Luckily for him, by the time he hit forty most of the mothers had forgotten he was single at all. Even the widows had stopped pointing him out from the women’s balcony at temple and the supply of loaves of fresh-baked challah ceased appearing on his doorstep. Aaron Solomon Gluckstein had become invisible…until Miriam.
His meeting with Miriam was a secret arrangement Myra Gluckstein made for her son via the Internet. The community had their own special Website, www.mitmazel.com, for such needs. Peering through her bifocals the matriarch screened dozens of profiles until she arrived at Miriam. Myra stared thoughtfully at the black-and-white photograph of the mousy thirty-year-old whose dark eyes seemed cursed with the same painful shyness as her son’s. The fact that the young woman listed poetry as her hobby and Rilke as her favorite poet clinched it for the older woman, who, in the 1930s, had taught philosophy and European literature at New York University. She was still a radical atheist then, before Abraham Gluckstein seduced both her body and her soul into Orthodoxy.
“If she likes Rilke she’ll be a romantic, and if she’s a romantic she’ll see only what she wants to see, which, with God’s blessing, can only be a good thing in the case of my son,” Myra, a pragmatist, muttered as she jotted down Miriam’s mother’s number in Chicago.
A week later the reluctant candidate flew to New York (only her second ever trip there); a month later Miriam and Aaron were married. And much to everyone’s amazement, not least of all Aaron’s, it turned out to be a union of great love as well as great bashfulness.

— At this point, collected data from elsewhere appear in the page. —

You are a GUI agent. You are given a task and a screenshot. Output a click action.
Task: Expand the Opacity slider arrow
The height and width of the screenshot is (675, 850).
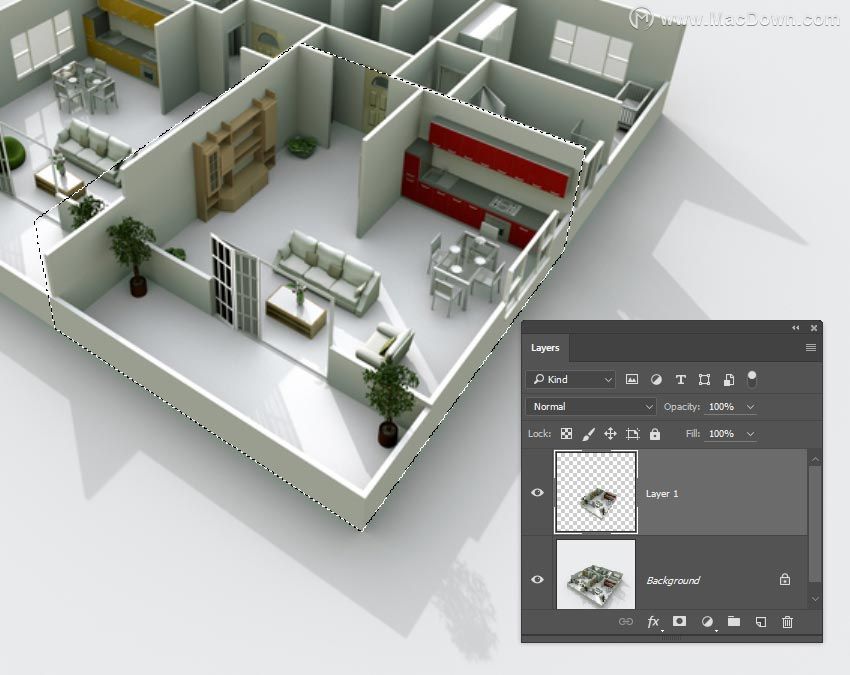coord(750,407)
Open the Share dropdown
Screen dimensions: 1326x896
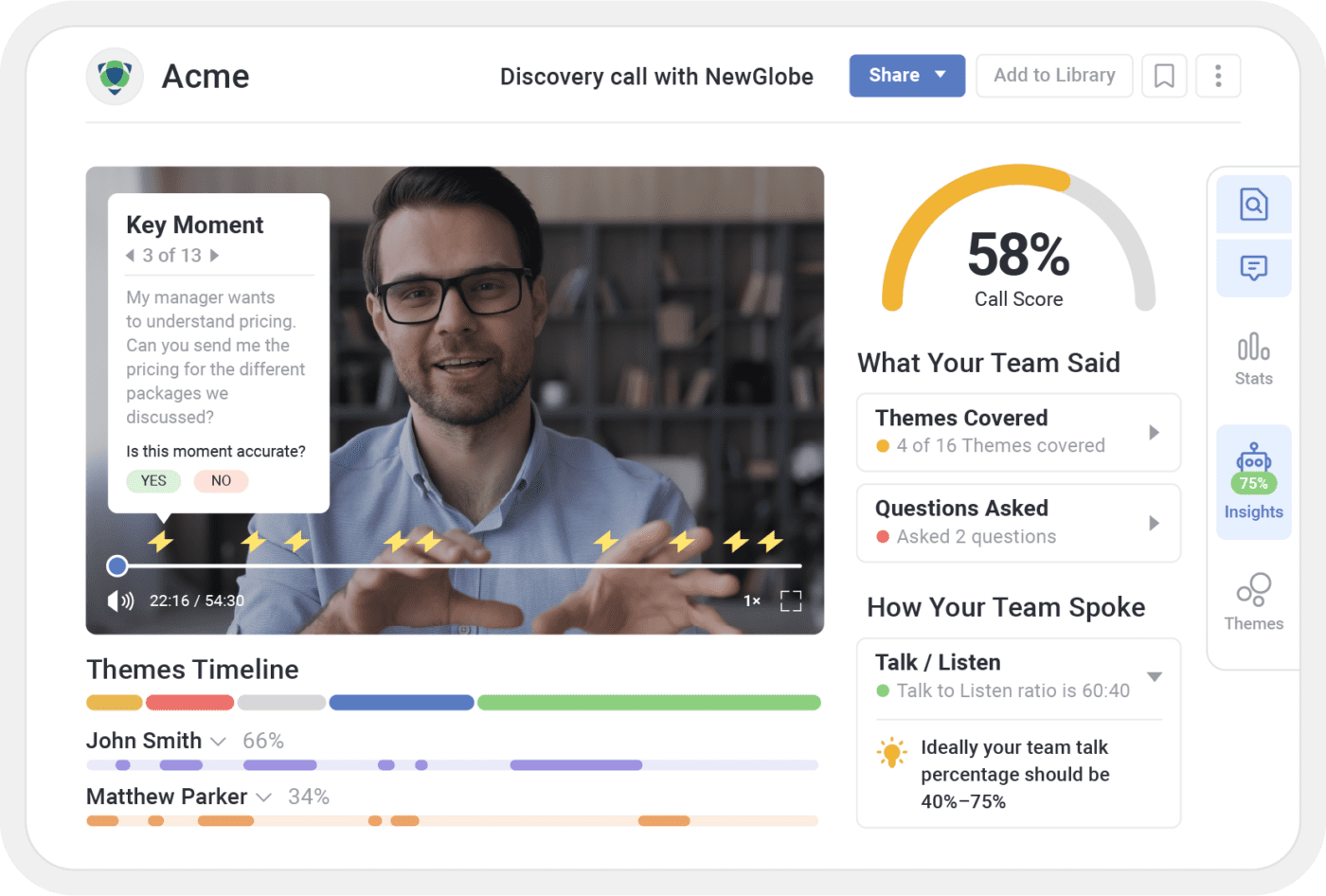tap(905, 76)
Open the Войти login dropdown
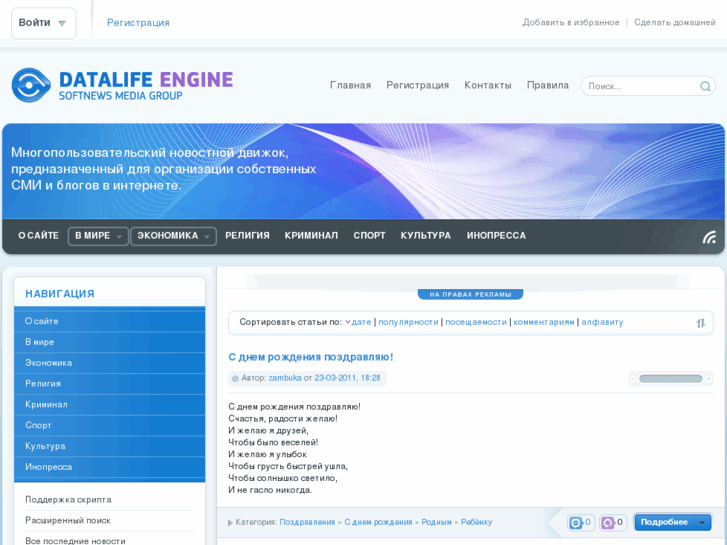The height and width of the screenshot is (545, 727). point(43,23)
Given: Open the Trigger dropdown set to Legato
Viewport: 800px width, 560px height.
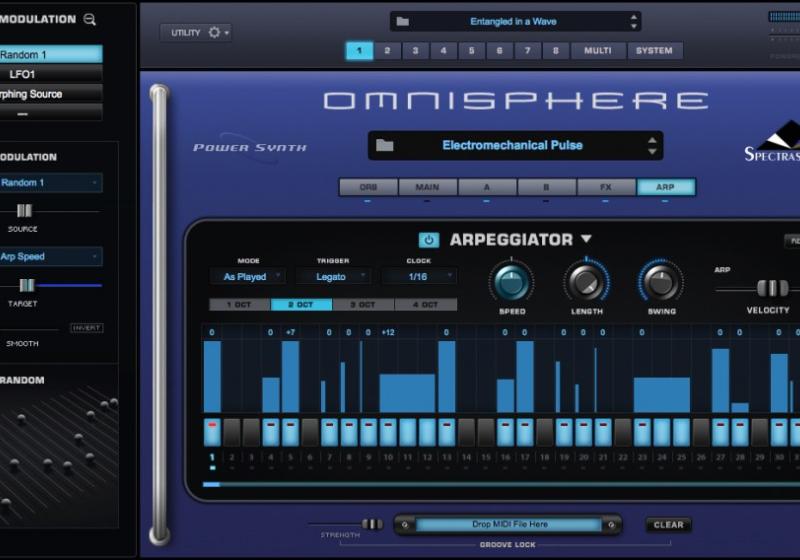Looking at the screenshot, I should [x=333, y=277].
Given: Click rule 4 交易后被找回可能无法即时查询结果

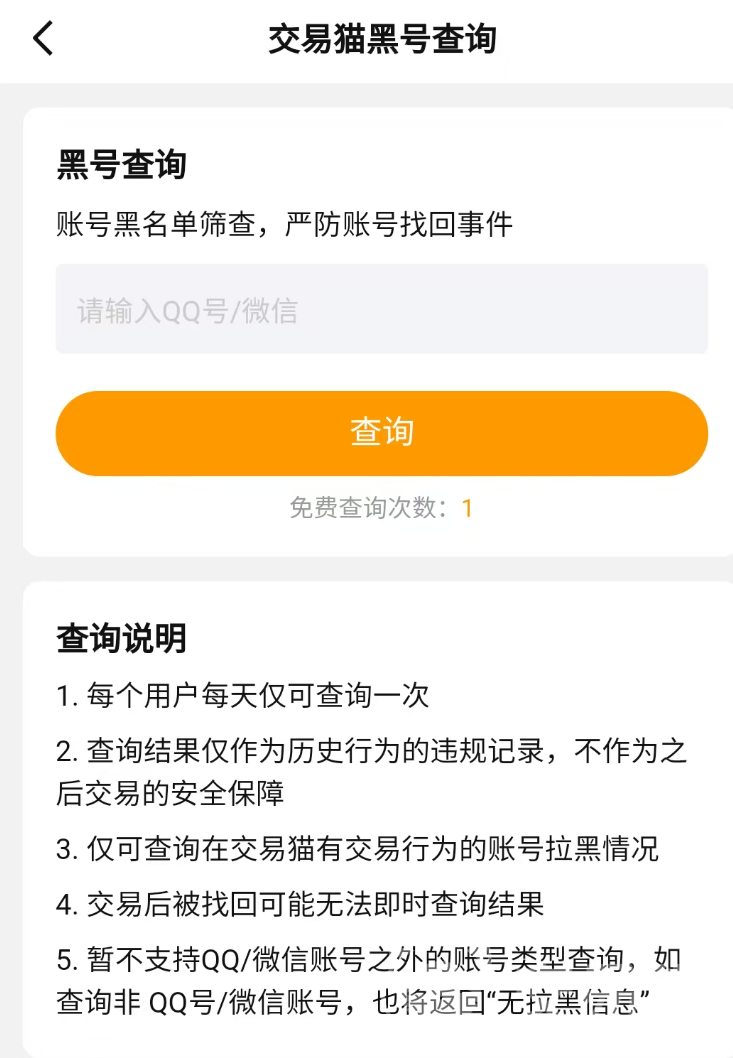Looking at the screenshot, I should pos(300,905).
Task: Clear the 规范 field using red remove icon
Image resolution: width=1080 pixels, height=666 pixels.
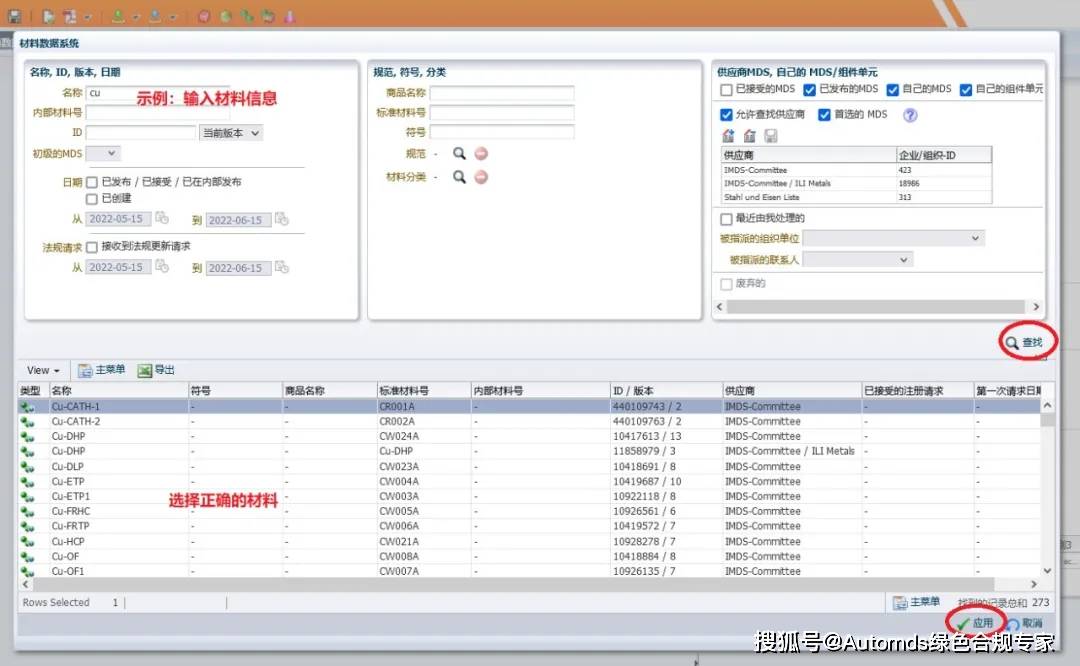Action: click(x=481, y=153)
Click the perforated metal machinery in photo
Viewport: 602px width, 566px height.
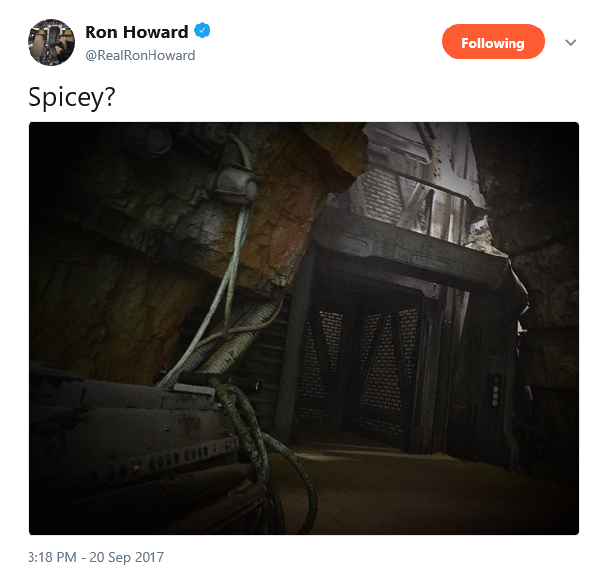[x=134, y=438]
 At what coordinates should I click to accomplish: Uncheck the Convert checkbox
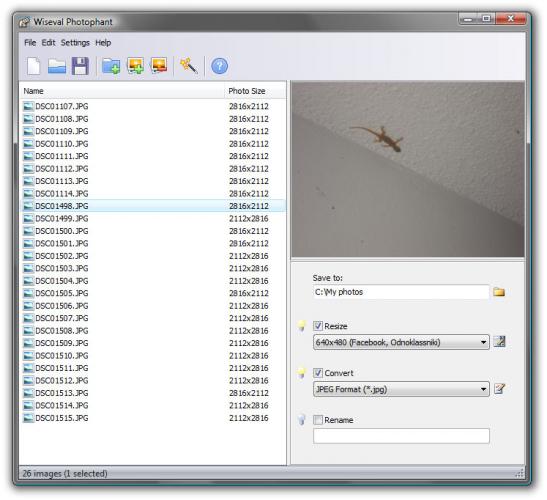click(x=317, y=373)
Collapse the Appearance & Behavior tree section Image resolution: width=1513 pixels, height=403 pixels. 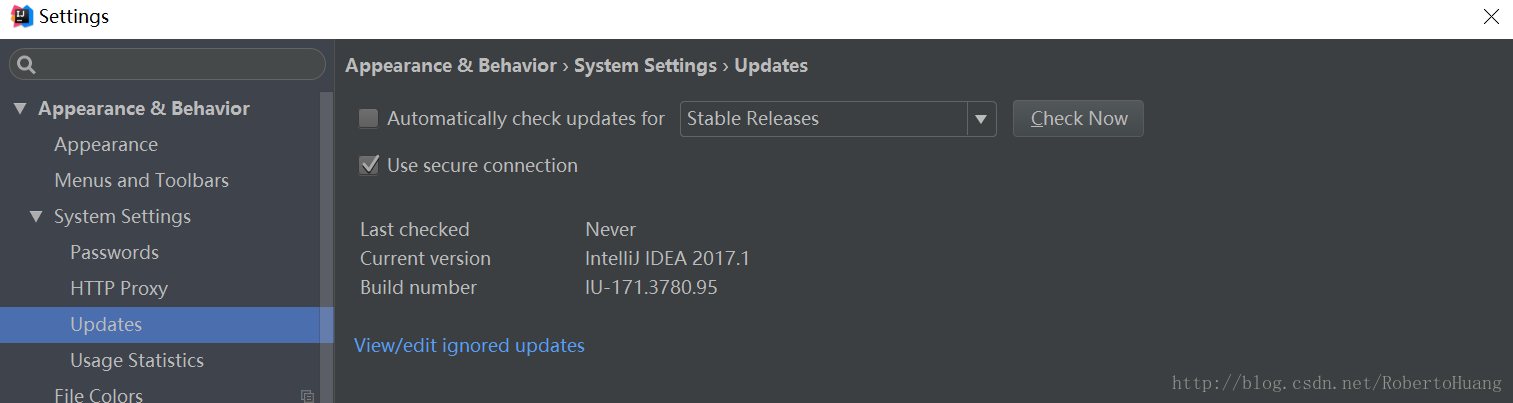pyautogui.click(x=21, y=109)
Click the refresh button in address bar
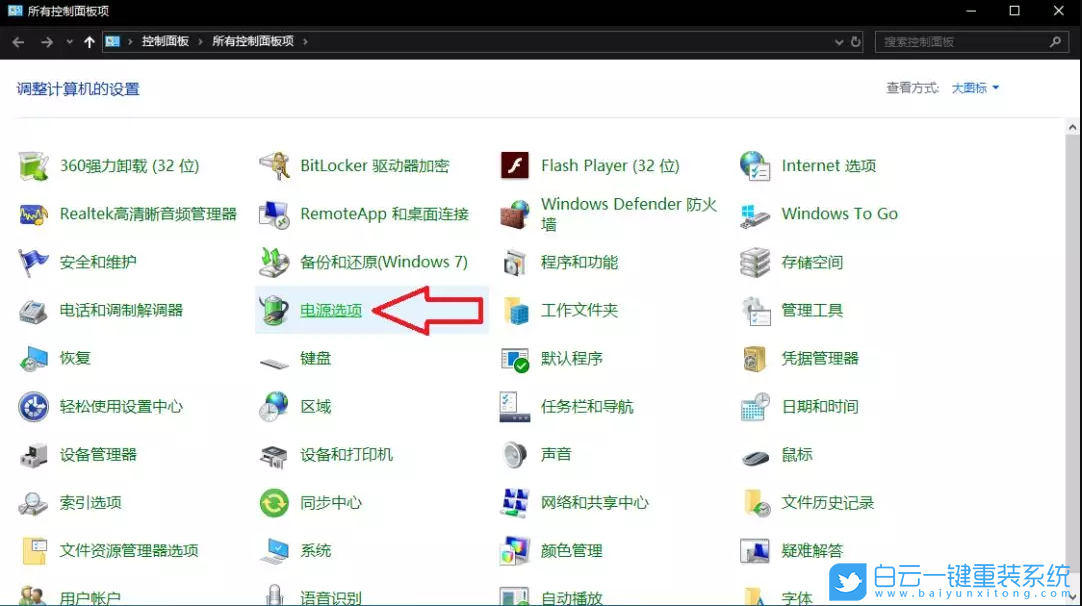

And so it was, on that bitterly cold evening in November, that Aaron Solomon Gluckstein found himself hurrying to the front door of his house on Union Street, Crown Heights. The warmth of inside shone through the stained glass of the door and the smell of roasting meat wafted out. He glimpsed the shadow of his wife busily passing by. I love her, he reflected, and his happiness caught in his throat like a tickle, an effervescent sensation that immediately evaporated at the thought of the file tucked under his arm. Aaron kissed his fingers, then touched the mezuzah that hung over the front door for good luck.